In contrast, neurophysiological studies have long been key to diagnosing peripheral nervous system disorders. Imaging is certainly helpful when looking at the nerve roots: Waqar Waheed describe enhancement in the nerve roots in Guillain-Barré syndrome (page 255). However, once the nerves are out of their foramina they are much harder to visualise, bending and twisting out of the planes of imaging. Are we missing out by not imaging the nerves? Ultrasound scanning can help by examining nerves at the site of compression, such as the carpal tunnel, and this has been used to study the structure of peripheral nerves in different types of neuropathy. Johan Telleman and colleagues describe how to acquire and use this information (page 186), to complement neurophysiology and to help identify people with inflammatory neuropathies that respond to treatment, and who might otherwise be missed.

With regard to the diagnosis of muscle disease—which falls into neurology despite its mesodermal origin—both imaging and neurophysiology can contribute although each provides only partial answers. Emma Matthews and colleagues provide a guide to the diagnosis and management of skeletal muscle channelopathies, disorders that cause weakness or myotonia but also significant cardiac and other problems (page 196). These diverse conditions are usually diagnosed clinically and confirmed by genetic tests.
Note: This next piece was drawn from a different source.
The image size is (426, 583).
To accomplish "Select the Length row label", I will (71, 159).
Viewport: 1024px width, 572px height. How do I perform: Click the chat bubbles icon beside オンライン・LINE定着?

Seyed Baghbanian and colleagues (page 243) describe a case of cerebrotendinous xanthomatosis that they diagnosed clinically by recognising deposits on tendons. However, our expert referee for that paper, Marios Hadjivassiliou, noted that such cases are increasingly diagnosed through testing for a panel of genes. And so, we asked him if genetic panels will replace clinical skills (page 184)? Not quite yet it seems. This issue of Practical Neurology also has two chances to test your clinical skills, including someone with acute dysphagia in our new ‘Today’s ward round’ format (page 255).

At some point most neurologists will encounter patients with progressive neurological disease, particularly those with motor neurone disease, who ask about physician-assisted dying. This remains the subject of impassioned debate by the public and among physicians. In some countries the law has changed to allow some forms of physician-assisted suicide and physician-assisted euthanasia. Uma Nath has led a group of authors, each holding differing views on this subject, to review developments in those jurisdictions (page 205).

Even in patients with severe neurological disorders, investigations can change practice. Hamish Morrison and colleagues describe two patients with Huntington’s disease with unrecognised spinal cord injuries and reflect why this occurred and how it could be avoided (page 231), and Ramkumar Sugumaran and colleagues report a case with complications of spinal anaesthesia (page 264). Unusual or difficult to interpret imaging findings are the focus of cases from Christopher Itoh and colleagues (page 225) and Arpan Patel and colleagues (page 235)—both involving the CNS of course.

And finally, Timothy Williams and colleagues provide a commentary from pedants’ corner (page 246), which should stop anyone ever referring to that electric feeling triggered by neck flexion as anything other than Lhermitte’s phenomenon. Another small victory.